Students learn early on that nurses are an important part of the communities they serve. They work in interdisciplinary teams and with diverse populations. Engagement in the community provides an opportunity to interact with persons and groups from different cultures, religions, and lifestyles. Learning through meaningful community-based experiences creates a deeper connection to the course material because students can take information from the classroom setting and directly apply it. Thus, they become active partners in the learning process.

Service-learning is one way to foster community engagement. It is important to understand that the learning part of service-learning doesn’t happen because of the service experience alone. The intentional, guided reflection on the experience provides students with the opportunity to explore new ideas and perspectives gained. The reflections provide evidence of broadened perspectives, expanded knowledge in course concepts, increased cultural sensitivity and social responsibility, and acquisition of professional and interpersonal skills.

How do you get your students involved in the community?
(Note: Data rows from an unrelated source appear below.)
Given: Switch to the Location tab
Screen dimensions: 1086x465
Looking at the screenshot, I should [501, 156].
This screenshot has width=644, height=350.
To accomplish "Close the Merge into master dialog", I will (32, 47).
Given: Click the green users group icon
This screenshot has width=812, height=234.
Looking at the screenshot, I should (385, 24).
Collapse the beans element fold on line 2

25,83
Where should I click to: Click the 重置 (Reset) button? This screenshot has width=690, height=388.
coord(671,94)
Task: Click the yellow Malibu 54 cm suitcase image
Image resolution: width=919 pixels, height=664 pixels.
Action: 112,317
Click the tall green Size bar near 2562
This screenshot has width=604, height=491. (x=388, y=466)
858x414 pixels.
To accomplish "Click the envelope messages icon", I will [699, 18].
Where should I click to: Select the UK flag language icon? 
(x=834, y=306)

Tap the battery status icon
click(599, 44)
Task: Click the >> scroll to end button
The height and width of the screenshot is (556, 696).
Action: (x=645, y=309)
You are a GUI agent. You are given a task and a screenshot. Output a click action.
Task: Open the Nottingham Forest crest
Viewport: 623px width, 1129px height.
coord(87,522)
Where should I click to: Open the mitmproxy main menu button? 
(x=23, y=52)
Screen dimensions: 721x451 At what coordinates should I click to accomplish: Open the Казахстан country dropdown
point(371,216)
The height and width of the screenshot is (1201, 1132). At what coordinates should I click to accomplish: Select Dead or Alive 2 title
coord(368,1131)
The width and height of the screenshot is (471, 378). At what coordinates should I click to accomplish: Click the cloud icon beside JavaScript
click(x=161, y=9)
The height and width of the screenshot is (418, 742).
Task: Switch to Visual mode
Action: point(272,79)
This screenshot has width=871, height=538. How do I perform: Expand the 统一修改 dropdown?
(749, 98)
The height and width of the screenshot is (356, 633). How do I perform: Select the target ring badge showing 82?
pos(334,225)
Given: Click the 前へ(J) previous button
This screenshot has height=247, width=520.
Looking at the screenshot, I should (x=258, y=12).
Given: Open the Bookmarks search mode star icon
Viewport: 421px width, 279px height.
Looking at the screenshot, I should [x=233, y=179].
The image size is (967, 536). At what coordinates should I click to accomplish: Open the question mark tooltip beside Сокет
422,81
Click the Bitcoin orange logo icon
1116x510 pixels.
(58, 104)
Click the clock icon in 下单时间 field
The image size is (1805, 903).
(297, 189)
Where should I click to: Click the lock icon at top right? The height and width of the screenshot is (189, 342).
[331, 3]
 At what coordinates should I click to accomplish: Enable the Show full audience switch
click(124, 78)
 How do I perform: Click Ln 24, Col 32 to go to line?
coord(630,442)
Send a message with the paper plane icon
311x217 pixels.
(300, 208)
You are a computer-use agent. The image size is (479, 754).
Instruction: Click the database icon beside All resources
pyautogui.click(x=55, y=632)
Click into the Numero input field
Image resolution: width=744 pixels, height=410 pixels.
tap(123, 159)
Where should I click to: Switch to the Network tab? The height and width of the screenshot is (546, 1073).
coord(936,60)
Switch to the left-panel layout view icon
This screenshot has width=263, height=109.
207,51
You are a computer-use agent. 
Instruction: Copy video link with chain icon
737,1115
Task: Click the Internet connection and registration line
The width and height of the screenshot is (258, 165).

Service-learning is a part of every course I teach. It has applications to both nursing theory and clinical. We have built sustainable service partnerships with area schools, and agencies like The Salvation Army and Broken Bread of Fond du Lac. Mutual outcomes planned with our community partners help integrate course content with service opportunities.  The opportunity then promotes learning through real-life experiences based upon meeting an identified community partner need. This allows students to make those important connections between Marian’s core values by applying learning to service activities while addressing social justice issues in the community. In their reflections, students describe gaining self-awareness and enhancing confidence in the process.

Nursing students engage in several service experiences in the area schools in their first semester of the program, including vision screening in preK, elementary, and middle schools. We present health programs at the middle schools about hygiene, stress reduction, and self-care. We conduct health screenings at The Salvation Army Health Hot Spot, a service offered by Marian University nursing students for food pantry clients. In the Health Hot Spot, nursing students educate clients about monthly health and wellness topics related to nutrition and exercise. They demonstrate stress reduction techniques and answer clients’ health-related questions. Nursing students also serve at Broken Bread where they take blood pressures, and help distribute the food to the clients.  Finally, this semester before shelter at home took place, students at every level of the nursing program collaborated in organizing a Mini Health Fair at the Fond du Lac Fleet Farm, attended by customers and employees. Educational topics presented included healthy options for food and beverages with samples provided, and demonstrations of stress management strategies. In addition, there were health screenings offered.

Why do you think it’s important for your students to be involved in the community?

In spite of best efforts across nursing education programs, there often exists a gap between theory and practice. Being involved in the community is one of the best ways to bridge that gap, by learning about vulnerable populations and the health disparities they face. It is one thing to read about social determinants of health and the differences in health that can be the result. It is an entirely different thing to actually talk to and work with individuals who are unemployed, homeless, living in poverty, with no health care options, and facing difficult life circumstances. Community engagement allows students to see firsthand what these individuals face every day.

Nurses are on the front lines of identifying health inequities that exist in our communities. Nevertheless, it is not merely enough to identify health inequities. Through community engagement, students gain insight into the social and economic contributing factors of the overall health of the community. Community engagement allows students to practice leadership roles, engage in decision-making, develop clinical judgment, explore teamwork and collaboration, and expand their understanding of under-served populations and their needs.

How have you personally seen community engagement enrich the student experience, as well as graduate’s careers?

When I hear from our graduates, they will often reminisce about Marian and their nursing classes. Overwhelmingly the memories they share with me are about the service-learning activities in which they engaged. One student reflection was particularly poignant in relating the student’s feelings about serving at a local food pantry. This student began by stating her understanding that service was a requirement for the course, but she shared how she felt – as many students do – reluctant to engage in service hours because of an already packed schedule of academic and extracurricular commitments. Her reflection went on to describe how initially she felt conflicted about doing this particular service, because while growing up her own family needed to use the services of a food pantry. After completing the service though, she described the pride she now felt as a nursing student and being able to give back to others in this way. It was an “ah-ha” moment for her, that is, realizing everything had come full circle in her life. She wrote about how she looked forward to becoming a registered nurse and giving back to her community in other ways, too. The desires to further engage in the community, with a new or renewed sense of social responsibility is a common theme in students’ reflections. It also provides evidence of how community engagement helps the students make those important connections to Marian’s core values.